Berauschend: Robert Plant bringt mit „Carry Fire“ die Essenz seiner Musik heraus

Was für eine brodelnde Mischung aus tiefem Blues, der Musik von den Appalachen, nordafrikanischen Rhythmen, Americana, Trip-Hop und richtig schwerem Led Zeppelin! Robert Plant bringt mit „Carry Fire“ die Essenz seiner Musikentwicklung heraus.

Von Dylan Cem Akalin

Da ist etwas, das sich durch alle Stücke hindurchzieht: dieser durchdringende Beat, der ein Gefühl von Furcht, ja, Ehrfurcht und Vorahnung vermittelt.
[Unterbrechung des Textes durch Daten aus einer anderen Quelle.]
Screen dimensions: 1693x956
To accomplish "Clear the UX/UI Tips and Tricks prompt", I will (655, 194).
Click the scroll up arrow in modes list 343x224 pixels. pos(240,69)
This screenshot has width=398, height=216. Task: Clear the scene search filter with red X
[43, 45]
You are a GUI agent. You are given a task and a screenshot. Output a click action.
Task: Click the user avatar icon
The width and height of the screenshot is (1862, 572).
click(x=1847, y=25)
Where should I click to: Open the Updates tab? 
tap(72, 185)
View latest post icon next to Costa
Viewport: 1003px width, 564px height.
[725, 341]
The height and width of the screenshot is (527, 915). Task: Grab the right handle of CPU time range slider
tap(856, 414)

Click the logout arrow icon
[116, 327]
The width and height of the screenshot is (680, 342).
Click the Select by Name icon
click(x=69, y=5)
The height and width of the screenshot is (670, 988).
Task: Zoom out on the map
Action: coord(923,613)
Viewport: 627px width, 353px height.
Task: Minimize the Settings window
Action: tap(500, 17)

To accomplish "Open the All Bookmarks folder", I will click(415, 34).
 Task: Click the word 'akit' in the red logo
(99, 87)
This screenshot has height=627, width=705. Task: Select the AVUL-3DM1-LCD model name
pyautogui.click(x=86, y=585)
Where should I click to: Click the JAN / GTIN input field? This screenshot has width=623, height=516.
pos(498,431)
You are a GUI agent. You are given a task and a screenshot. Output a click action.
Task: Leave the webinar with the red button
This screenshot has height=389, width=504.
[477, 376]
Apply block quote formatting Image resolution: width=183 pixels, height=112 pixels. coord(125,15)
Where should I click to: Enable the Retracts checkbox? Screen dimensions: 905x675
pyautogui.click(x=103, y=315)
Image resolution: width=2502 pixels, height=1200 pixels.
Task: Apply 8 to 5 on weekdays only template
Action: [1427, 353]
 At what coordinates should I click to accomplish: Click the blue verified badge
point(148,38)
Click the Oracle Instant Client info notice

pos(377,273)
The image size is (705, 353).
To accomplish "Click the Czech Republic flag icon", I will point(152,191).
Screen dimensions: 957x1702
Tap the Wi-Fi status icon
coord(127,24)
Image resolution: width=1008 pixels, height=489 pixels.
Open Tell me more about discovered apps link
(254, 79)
Darüber der jugendliche Gesang des früheren Led Zeppelin-Frontmanns, der mit einer unerschütterlichen Klarheit, einer unbeugsamen Gewissheit eine Musik vermittelt, die so und nur so für ihn steht. Ein Statement, das keine Dokumentation für seine Daseinsberechtigung einfordert, sondern für sich steht wie ein festverwurzelter starker Baum am Abgrund in eine ungewisse Schlucht. Und das von einem Mann, der die Vergangenheit hinter sich gelassen hat, der nicht einmal gerne darüber schreibt. Immer wieder wurde er gefragt, ob und wann er denn mal seine Memoiren schreiben wollte. Was sicherlich einen reißenden Absatz finden würde. „Niemals“, sagt Plant, der im August seinen 70. Feiert. Seine Vergangenheit gehöre ihm und keinem sonst.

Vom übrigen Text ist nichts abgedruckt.